#### [INSTRUCTIONS TO FOLLOW]
Copy out the lines below word for word, beginning with the line that contains "Click the dashed" and ending after the line that contains "tap(266, 15)", both included. Leave the pictures out of your copy.

#### [MATERIAL FOR THE TASK]
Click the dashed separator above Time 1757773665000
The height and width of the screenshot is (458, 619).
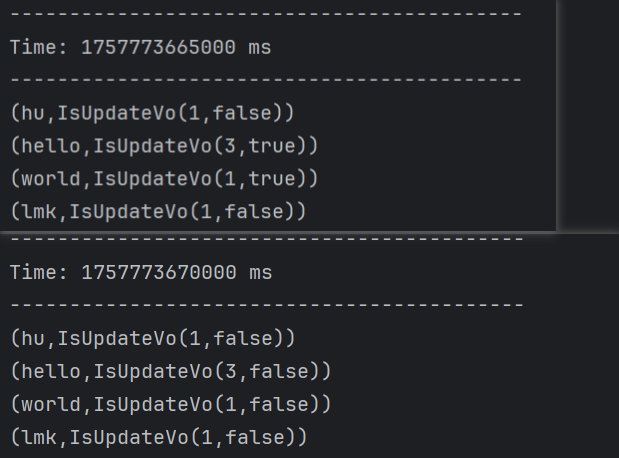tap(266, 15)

--

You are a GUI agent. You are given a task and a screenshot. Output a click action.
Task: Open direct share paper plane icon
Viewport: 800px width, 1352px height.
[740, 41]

#### [RESULT]
Click the dashed separator above Time 1757773665000
The height and width of the screenshot is (458, 619).
tap(266, 15)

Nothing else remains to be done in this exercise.